Were the Nazis involved with the abortion pill RU-486 as claimed by an anti-abortion activist? No, that's not true: The French company that created the pill did so in the 1980s, but the activist made the connection by claiming the company is owned by a German company that created the poisonous gas that was used in Nazi death camps during World War II. The German company did purchase majority shareholder shares in the French company but not until 1997, long after the abortion pill was created.
The claim appeared in a post and video (archived here) on Instagram on January 29, 2024. The video starts with the caption THE NAZIS WERE INVOLVED WITH THE ABORTION PILL and a man saying:
The abortion pill RU-486, it comes from the Nazis.
This is what the post looked like on Instagram at the time of writing:
(Source: Instagram screenshot taken on Thurs Feb 1 16:12:4 2024 UTC)
The caption on the post read:
This isn't me using the word 'Nazi' as a buzzword, literally look at the history of the abortion pill and you can see how the Nazis just went from murdering Jews with their poison, to murdering babies.
The claim that the Nazis are responsible for the abortion pill is false.
Seth Gruber, an anti-abortion activist (archived here), claims in the video that there is a connection between the company that makes the abortion pill and the company that provided the poisonous gas to the Nazis for the "showers" that were actually gas chambers that killed Jewish people in the concentration camps during World War II. Gruber says:
RU4-86 stands for Roussel-Uclaf.
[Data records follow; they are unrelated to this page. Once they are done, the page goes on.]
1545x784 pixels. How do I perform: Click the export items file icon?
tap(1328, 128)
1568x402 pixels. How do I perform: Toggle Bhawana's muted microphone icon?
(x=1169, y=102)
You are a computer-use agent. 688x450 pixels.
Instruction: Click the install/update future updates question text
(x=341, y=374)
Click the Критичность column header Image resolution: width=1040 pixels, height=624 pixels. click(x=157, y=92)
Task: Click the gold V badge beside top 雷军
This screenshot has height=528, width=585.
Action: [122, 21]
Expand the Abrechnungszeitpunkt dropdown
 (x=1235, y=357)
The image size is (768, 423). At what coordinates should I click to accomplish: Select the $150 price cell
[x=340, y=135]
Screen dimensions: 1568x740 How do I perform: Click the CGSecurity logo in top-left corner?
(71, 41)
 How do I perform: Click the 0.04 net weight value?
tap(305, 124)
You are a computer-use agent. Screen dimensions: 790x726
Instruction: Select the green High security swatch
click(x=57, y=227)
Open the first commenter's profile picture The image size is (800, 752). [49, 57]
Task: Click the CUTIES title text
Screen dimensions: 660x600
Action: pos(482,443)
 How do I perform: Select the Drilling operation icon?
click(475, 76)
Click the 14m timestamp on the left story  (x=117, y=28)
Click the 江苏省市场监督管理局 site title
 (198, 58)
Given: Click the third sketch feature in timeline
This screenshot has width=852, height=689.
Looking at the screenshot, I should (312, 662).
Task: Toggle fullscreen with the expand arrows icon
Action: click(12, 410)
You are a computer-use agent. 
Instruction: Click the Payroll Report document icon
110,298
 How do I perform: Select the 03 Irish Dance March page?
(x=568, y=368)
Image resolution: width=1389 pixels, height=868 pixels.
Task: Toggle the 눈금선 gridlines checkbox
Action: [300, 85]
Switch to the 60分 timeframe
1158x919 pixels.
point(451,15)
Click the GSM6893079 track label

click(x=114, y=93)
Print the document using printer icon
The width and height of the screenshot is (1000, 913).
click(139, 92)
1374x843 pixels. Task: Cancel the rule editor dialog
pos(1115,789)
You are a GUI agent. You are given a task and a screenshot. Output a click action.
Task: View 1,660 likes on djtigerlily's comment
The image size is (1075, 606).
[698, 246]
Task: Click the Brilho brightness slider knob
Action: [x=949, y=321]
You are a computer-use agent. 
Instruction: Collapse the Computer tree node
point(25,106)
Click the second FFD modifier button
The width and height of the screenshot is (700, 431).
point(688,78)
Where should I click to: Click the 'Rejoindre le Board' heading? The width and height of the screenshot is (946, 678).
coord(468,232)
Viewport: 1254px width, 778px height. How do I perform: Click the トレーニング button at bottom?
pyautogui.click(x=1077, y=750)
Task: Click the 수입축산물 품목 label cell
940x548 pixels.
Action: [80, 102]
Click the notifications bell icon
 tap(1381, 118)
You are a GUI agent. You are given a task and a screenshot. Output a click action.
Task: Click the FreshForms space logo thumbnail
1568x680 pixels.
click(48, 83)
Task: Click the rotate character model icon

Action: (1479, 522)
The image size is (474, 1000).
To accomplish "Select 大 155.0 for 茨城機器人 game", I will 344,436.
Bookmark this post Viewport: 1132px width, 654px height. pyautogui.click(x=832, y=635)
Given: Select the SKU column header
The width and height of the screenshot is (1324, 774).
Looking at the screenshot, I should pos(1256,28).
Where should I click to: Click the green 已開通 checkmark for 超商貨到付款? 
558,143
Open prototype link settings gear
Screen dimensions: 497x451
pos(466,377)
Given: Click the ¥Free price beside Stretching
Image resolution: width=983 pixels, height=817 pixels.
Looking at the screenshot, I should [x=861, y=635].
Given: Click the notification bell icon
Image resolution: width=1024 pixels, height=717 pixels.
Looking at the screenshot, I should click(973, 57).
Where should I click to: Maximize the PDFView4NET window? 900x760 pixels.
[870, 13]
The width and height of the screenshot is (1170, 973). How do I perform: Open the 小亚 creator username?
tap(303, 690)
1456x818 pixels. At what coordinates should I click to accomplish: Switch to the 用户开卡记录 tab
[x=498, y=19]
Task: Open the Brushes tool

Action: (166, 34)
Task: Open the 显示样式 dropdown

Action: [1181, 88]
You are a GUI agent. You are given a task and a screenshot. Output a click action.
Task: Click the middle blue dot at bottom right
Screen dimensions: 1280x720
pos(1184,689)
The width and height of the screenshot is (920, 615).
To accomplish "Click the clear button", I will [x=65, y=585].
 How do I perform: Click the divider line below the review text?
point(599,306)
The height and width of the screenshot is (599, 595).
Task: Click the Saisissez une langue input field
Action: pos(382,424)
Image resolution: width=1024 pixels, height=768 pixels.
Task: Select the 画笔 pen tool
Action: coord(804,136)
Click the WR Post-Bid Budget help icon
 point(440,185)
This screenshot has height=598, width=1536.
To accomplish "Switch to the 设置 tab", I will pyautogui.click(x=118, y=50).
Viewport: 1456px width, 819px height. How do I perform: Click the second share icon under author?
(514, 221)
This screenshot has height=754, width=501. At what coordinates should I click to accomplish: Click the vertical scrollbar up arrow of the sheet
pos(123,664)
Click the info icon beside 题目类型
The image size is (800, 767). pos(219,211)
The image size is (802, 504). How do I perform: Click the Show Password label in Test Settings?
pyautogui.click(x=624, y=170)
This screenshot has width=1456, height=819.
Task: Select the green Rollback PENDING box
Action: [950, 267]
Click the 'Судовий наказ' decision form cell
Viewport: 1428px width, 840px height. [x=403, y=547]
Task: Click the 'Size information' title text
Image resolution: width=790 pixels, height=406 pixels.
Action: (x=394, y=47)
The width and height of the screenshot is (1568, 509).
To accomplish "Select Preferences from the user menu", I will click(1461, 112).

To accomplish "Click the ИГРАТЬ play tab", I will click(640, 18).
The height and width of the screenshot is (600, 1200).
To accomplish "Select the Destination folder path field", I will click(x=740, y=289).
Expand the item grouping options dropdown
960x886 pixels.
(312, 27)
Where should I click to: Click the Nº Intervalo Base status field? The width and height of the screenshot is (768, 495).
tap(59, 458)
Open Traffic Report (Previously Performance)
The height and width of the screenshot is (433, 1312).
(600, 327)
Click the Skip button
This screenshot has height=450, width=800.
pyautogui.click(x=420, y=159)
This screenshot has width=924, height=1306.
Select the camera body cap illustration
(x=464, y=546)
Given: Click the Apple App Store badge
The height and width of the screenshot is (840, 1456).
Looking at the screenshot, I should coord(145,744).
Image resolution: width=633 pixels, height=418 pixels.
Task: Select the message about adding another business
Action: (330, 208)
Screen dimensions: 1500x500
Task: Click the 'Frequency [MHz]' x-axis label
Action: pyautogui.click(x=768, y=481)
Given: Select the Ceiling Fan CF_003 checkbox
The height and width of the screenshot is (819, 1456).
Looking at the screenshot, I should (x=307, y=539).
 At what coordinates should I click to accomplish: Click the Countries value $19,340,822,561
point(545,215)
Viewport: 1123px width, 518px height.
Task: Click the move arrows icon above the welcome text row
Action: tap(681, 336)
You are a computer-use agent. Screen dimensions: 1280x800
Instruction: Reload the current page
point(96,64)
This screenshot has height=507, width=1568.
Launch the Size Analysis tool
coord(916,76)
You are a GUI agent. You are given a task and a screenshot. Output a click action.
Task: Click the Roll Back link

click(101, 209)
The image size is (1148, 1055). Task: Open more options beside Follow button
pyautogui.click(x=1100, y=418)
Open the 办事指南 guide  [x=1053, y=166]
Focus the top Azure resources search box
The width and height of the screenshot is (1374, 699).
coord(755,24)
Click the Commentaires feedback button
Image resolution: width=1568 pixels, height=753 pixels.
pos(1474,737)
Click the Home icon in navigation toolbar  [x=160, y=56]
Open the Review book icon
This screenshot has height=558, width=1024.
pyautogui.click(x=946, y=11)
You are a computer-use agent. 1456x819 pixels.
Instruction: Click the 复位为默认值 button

Roussel R, Uclaf U. RU-486. Roussel-Uclaf, OK?
Roussel-Uclaf is a French pharmaceutical company that invented and created the abortion pill. ... Roussel-Uclaf has a majority shareholder named Hoechst AG. Hoechst AG was the co-founder of a group called IG Farben. ...
IG Farben was infamous for creating a cyanide gas known as Zyklon B. Zyklon B was the gas used to poison Jews in Nazi death showers.
Britannica defines RU-486 on their website (archived here):
RU-486, first trade name for mifepristone, a synthetic steroid drug prescribed for inducing abortion during the early weeks of pregnancy. The name is derived from an abbreviation for the pharmaceutical company Roussel-Uclaf plus a serial number.
RU-486 was developed by Émile Baulieu, a Jewish scientist who worked in biochemistry and neuroscience throughout his career, as the New Yorker reported in 2022 (archived here). The pill was approved for use in France in 1988, according to Britannica.
Roussel-Uclaf was acquired by Hoechst AG in 1997, according to Britannica (archived here), nine years after RU-486 was approved for use.
The poison gas Zyklon B that was used in Nazi death camps during World War II was supplied by Degesch, an IG Farben subsidiary. Hoechst AG co-founded IG Farben, as Chem Europe reported (archived here).
Mifepristone is the drug used in RU-486 for medical abortions. In the United States, mifepristone was approved for use in 2000, as France 24 (archived here) reported in an article titled, "The long and winding history of the war on abortion drugs."
The American company that manufacturers mifepristone is Danco Laboratories, as Forbes (archived here) reported in a 2023 story about the Supreme Court case regarding the medication.